Your task — In the entries that follow, the line with "Latest News (155, 41)" opens the range and the line with "[In ricordo di" closes it; repeat that range exactly, both lines included.
=== Data provided ===
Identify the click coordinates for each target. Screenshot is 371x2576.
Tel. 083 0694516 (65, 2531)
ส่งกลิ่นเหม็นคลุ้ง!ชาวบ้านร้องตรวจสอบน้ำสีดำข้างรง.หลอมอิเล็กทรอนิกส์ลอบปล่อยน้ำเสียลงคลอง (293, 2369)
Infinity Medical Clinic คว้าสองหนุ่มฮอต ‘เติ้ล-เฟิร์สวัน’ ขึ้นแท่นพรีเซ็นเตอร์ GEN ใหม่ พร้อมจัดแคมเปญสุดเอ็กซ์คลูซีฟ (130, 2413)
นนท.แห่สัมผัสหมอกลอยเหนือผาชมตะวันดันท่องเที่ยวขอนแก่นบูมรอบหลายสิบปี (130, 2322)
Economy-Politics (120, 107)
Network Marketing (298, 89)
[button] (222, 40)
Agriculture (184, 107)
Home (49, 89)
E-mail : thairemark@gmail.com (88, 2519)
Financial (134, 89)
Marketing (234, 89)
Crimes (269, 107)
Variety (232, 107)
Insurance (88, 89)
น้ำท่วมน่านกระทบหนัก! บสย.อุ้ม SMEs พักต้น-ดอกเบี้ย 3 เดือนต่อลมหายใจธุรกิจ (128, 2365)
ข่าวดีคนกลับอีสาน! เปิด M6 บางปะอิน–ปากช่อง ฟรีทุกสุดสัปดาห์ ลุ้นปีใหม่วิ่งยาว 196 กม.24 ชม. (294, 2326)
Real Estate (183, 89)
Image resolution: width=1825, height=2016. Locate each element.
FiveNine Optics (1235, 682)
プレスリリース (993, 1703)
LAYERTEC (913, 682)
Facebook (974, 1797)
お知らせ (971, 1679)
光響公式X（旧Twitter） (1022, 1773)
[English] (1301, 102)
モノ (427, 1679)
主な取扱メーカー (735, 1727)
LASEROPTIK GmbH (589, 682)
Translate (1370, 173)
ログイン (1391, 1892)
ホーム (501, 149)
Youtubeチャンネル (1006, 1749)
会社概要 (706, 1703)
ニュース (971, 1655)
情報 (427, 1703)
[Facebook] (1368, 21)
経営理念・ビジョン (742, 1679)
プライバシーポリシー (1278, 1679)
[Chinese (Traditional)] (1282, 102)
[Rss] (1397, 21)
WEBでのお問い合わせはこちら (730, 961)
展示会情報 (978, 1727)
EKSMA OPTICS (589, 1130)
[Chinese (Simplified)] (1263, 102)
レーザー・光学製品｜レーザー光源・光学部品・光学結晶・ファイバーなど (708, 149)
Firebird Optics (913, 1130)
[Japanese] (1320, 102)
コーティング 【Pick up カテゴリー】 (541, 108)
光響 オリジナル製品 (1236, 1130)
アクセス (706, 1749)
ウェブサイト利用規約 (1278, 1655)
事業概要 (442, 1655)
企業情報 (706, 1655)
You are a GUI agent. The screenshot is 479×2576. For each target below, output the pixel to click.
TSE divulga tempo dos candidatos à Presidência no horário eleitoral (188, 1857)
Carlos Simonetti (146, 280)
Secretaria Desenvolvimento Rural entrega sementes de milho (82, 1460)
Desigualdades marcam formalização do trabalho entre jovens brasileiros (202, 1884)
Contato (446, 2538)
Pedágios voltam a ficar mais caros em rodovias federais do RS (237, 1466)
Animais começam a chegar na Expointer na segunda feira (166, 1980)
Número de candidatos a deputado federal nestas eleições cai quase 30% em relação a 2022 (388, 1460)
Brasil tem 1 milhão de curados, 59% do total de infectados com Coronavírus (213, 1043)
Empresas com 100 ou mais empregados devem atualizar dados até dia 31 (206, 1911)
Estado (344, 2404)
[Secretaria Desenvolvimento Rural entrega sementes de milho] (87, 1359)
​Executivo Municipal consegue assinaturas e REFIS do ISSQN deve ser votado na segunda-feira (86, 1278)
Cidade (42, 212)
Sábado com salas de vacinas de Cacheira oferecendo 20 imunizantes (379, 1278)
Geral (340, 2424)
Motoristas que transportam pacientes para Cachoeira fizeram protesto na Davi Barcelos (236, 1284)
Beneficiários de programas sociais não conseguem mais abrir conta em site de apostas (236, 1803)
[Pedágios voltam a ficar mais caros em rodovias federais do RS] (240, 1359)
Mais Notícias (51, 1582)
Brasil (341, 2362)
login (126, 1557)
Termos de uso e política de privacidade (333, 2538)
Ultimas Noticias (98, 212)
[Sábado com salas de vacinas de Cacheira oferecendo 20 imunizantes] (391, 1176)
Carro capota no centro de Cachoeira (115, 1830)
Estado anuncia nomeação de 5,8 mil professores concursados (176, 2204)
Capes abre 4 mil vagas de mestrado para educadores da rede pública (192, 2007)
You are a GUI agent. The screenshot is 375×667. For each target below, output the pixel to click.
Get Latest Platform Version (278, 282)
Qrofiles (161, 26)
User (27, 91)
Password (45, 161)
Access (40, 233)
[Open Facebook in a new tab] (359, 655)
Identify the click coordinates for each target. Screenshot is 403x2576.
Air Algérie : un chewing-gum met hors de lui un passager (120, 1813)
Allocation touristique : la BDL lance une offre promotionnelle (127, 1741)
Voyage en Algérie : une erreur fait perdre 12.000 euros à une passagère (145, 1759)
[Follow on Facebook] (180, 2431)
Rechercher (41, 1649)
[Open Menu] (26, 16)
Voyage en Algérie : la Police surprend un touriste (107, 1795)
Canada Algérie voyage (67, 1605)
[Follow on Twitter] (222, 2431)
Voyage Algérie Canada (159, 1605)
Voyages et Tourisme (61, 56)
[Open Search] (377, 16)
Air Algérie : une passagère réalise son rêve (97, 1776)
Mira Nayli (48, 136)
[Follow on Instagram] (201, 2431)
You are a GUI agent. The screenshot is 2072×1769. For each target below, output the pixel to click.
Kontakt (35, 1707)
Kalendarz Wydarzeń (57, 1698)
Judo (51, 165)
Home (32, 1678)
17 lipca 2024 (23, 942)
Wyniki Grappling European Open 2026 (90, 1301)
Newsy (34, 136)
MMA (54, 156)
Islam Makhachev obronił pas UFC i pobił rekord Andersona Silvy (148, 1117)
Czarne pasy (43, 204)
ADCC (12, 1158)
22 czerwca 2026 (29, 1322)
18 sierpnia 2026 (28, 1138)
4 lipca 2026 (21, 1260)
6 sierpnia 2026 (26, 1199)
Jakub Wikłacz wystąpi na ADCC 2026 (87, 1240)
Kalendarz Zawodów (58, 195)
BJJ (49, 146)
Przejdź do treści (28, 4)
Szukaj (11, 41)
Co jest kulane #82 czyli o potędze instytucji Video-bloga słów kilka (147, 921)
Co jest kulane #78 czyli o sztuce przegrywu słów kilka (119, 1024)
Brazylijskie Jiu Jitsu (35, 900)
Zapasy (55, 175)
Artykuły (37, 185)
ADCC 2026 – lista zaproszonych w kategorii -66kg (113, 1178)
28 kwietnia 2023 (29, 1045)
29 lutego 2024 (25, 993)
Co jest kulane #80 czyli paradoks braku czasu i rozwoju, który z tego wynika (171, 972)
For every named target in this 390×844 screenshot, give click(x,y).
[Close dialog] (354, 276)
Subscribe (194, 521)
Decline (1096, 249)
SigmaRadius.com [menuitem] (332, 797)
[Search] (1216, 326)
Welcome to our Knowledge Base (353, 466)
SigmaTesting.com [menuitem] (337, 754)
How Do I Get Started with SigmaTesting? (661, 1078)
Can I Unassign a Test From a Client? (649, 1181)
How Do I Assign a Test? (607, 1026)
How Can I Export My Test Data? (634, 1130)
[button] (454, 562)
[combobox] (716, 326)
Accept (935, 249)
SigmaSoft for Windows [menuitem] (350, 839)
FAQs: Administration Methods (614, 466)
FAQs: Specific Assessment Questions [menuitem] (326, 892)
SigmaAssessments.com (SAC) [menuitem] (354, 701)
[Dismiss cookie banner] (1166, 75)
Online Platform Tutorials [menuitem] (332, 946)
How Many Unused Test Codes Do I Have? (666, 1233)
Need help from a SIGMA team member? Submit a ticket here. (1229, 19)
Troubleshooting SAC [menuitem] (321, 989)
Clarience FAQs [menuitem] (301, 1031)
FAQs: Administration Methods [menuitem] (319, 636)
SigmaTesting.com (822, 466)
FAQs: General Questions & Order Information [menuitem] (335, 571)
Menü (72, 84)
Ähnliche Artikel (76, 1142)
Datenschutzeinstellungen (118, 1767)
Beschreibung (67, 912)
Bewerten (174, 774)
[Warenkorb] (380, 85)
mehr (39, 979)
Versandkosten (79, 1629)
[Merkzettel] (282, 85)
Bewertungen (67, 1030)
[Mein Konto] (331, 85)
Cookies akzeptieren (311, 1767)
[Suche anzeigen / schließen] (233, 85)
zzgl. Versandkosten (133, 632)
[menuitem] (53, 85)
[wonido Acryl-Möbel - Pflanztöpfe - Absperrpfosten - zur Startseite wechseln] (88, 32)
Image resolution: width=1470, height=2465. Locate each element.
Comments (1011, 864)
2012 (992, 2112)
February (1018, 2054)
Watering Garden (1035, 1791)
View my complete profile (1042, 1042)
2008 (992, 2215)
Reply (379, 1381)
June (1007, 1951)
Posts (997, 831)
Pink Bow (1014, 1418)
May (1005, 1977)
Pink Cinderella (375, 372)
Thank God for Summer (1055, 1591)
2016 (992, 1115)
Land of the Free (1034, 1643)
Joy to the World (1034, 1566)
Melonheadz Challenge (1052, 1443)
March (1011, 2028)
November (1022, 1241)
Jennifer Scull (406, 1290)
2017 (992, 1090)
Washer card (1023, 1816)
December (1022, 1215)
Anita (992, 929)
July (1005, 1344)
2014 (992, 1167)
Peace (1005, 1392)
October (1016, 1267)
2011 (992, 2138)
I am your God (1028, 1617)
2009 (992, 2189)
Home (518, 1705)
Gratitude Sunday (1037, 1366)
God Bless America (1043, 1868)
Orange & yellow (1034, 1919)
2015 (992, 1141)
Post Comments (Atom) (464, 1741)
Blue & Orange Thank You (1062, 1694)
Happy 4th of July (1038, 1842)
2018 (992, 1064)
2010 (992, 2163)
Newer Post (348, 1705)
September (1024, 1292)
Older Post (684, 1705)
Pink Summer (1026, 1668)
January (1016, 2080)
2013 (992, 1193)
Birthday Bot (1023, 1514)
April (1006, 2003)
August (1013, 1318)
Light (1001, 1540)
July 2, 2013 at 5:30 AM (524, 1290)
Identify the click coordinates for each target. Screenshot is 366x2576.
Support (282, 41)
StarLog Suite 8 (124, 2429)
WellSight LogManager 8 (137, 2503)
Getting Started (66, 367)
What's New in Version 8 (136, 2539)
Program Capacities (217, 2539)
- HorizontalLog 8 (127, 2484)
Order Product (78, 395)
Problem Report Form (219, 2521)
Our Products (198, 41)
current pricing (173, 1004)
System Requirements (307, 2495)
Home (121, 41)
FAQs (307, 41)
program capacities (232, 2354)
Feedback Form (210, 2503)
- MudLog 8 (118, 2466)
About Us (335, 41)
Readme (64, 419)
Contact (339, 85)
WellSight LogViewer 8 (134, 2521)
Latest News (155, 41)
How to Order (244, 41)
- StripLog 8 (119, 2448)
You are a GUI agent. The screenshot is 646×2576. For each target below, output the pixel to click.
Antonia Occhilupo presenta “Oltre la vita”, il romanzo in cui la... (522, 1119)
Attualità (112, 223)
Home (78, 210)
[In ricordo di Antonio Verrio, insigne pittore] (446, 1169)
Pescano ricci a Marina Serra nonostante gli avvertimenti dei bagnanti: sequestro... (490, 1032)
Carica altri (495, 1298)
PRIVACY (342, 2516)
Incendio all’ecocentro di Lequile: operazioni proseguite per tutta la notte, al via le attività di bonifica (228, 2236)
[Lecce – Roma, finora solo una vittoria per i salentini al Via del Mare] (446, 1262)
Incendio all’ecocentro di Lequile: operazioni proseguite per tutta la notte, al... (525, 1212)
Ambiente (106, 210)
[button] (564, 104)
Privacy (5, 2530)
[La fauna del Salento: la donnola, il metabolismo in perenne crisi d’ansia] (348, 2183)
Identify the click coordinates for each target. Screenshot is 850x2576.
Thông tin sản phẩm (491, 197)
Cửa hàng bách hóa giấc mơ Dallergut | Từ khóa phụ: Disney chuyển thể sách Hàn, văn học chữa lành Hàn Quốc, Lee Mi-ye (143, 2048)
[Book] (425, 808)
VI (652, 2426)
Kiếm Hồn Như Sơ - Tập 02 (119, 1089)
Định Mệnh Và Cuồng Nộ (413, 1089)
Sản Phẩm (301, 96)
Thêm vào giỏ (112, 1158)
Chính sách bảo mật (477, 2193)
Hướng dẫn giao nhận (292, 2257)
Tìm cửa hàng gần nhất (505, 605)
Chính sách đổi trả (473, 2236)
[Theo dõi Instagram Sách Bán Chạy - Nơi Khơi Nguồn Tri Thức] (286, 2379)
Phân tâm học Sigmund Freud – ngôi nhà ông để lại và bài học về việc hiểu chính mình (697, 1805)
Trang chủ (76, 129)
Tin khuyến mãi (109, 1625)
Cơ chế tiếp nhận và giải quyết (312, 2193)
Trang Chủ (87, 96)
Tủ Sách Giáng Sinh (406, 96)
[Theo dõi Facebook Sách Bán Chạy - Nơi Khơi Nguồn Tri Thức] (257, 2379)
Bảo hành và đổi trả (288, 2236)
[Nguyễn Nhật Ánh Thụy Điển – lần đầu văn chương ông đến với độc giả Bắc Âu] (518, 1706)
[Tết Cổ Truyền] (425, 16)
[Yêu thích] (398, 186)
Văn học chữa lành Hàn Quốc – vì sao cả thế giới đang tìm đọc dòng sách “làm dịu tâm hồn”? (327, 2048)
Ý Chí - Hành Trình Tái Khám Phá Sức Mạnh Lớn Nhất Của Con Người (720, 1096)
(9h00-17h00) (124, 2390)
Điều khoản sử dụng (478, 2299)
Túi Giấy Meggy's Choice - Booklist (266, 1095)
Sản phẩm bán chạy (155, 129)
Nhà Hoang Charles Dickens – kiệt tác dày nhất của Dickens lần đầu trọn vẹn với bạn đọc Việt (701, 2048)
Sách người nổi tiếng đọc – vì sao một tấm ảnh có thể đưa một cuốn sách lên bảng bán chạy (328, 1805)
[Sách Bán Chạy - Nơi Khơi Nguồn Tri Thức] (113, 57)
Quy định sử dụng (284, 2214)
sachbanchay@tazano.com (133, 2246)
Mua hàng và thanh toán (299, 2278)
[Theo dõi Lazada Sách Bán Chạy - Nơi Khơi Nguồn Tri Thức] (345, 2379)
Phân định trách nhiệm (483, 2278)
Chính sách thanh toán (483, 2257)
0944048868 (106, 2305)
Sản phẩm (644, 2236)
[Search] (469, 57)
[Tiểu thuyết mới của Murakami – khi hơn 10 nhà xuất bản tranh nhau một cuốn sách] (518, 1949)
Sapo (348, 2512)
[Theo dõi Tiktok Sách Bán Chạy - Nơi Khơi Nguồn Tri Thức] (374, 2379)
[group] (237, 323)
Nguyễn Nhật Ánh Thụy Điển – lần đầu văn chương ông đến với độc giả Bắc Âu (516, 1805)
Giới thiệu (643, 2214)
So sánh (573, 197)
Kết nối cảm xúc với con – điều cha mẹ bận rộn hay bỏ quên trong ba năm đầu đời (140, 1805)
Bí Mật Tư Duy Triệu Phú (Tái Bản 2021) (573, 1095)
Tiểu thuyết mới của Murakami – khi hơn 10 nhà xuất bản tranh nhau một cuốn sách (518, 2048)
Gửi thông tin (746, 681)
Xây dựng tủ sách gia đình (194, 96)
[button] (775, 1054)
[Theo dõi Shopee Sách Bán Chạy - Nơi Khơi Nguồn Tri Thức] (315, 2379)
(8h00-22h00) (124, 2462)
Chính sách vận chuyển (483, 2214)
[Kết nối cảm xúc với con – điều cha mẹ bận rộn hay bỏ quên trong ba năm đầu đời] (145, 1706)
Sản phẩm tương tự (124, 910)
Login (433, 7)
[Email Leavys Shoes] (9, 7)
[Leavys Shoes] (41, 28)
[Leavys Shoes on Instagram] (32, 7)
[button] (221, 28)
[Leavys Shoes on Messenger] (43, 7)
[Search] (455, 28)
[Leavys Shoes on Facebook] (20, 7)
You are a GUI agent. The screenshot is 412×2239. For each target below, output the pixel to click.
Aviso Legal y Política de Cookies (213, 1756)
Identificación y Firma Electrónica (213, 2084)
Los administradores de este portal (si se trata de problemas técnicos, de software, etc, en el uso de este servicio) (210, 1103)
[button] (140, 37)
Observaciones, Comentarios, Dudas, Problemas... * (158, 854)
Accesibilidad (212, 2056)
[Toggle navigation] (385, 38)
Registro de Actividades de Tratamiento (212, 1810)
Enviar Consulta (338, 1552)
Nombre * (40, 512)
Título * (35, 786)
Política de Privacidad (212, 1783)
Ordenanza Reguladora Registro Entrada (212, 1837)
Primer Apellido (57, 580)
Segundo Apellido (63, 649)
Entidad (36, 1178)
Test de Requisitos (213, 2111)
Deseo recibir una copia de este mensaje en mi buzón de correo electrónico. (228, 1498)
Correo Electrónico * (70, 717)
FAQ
===
Answer for the task —
Latest News (155, 41)
How to Order (244, 41)
- StripLog 8 (119, 2448)
You are a GUI agent. The screenshot is 646×2576. For each target below, output the pixel to click.
Antonia Occhilupo presenta “Oltre la vita”, il romanzo in cui la... (522, 1119)
Attualità (112, 223)
Home (78, 210)
[In ricordo di Antonio Verrio, insigne pittore] (446, 1169)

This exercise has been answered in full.